They wanted me to come outside with them, but I wouldn’t drink or party with them for many nights. I twisted over on my mattress and touched the wooden wall where I felt carved indentations of words and pictures—dates, lyrics, penises, and multiple confirmations that God didn’t exist. But in the largest print: Welcome to Wobville…don’t eat the Navajo Tacos. Below it, Not Navajo. Not Tacos either. If I had a pocketknife, I would have carved something too.

Soon enough, I felt like a Parkie. A common scene: me drinking a Tecate on a hammock between our Tuffsheds, the world’s strangeness unfolding while I swung and looked at the view below us, dusk and the maze of twisted canyons, a road speckled with juniper bushes and burned colonies of piñon. And hidden throughout (and what Mesa Verde was known for) were the adobe palaces of the Pueblo, former kingdoms now covered in dust, cleaned by Mexicans like Hector and me, and conveniently distributed into seven guided tours.

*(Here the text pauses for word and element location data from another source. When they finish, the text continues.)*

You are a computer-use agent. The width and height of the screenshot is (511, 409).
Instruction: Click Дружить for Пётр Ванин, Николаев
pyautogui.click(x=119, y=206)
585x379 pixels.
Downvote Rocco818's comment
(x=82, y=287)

I did start at the front desk, checking in families with their Park passports half-filled, hip couples and older Europeans dressed in khaki shorts and twelve-gallon hats. Hector and I worked the same days, our responsibilities hardly divided. We were sides of a single coin that got flipped every night; we drove golf carts across the Mesa to deliver wine, we joked with guests and appreciated their foreign (to me) cigarettes— Gauloisses and Winfields; our hands grew sore from the key machine as it rubbed out brass duplicates when guests lost theirs.

Hector’s official title was ‘Maintenance Supervisor’ with no one to supervise. He trained me to check in guests and sound natural despite using the same words to answer the same questions.

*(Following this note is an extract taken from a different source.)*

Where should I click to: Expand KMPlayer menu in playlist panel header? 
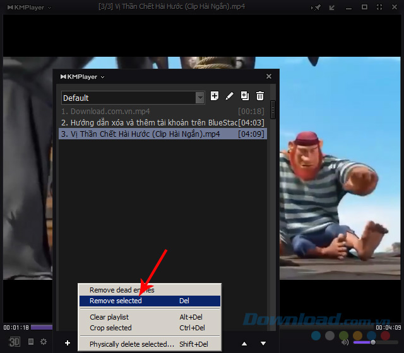click(82, 77)
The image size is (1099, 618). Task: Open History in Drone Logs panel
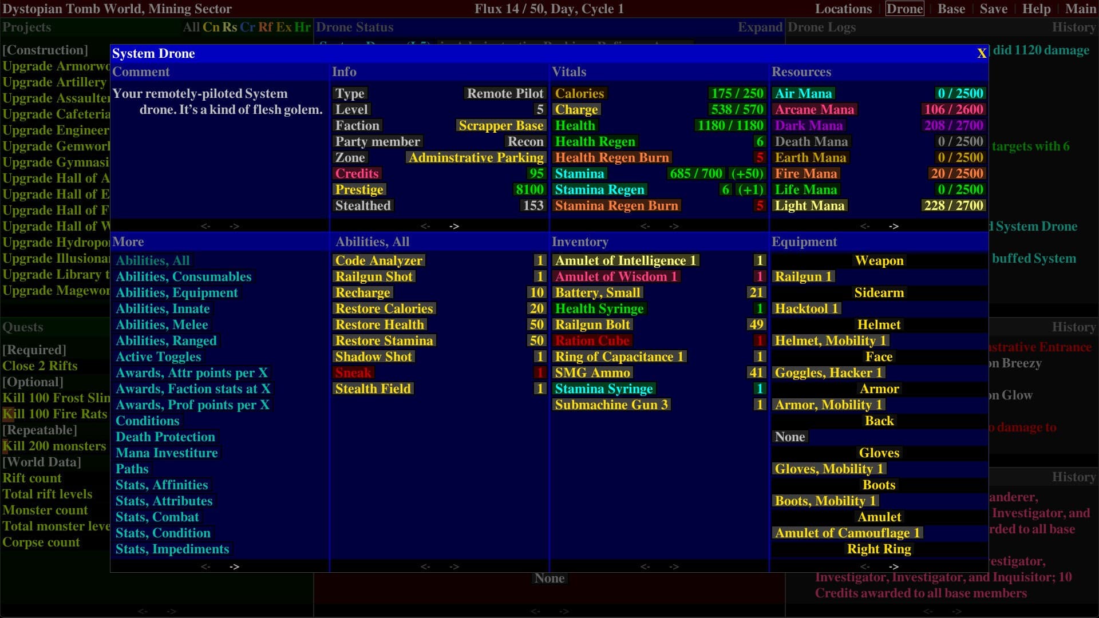(x=1073, y=27)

“You’ll get bored,” he said. “But don’t let me see you get complacent. It’s like dribbling a basketball. If you get sloppy, someone will swipe your ass.”

He was all politeness with guests, charming if only to amuse himself and pass the long hours. After a long conversation, if the guest was especially in the palm of his hand, he’d ask them if they knew why he spoke so much with them, why he asked so many questions. They’d look taken aback by the realness of a hospitality worker bee, shrug, but laugh when he grinned and simply said “to practice my English.”

But it was when the rare family from Michoacan or a young couple from Mexico City arrived that his eyes lit up and with them he always seemed to speak of other places, other times before he finally told them the choice sites to see, not just in Mesa Verde, but Denali, Yellowstone, the Grand Canyon. He’d plan out a perfect day for them, and they’d smile and walk away.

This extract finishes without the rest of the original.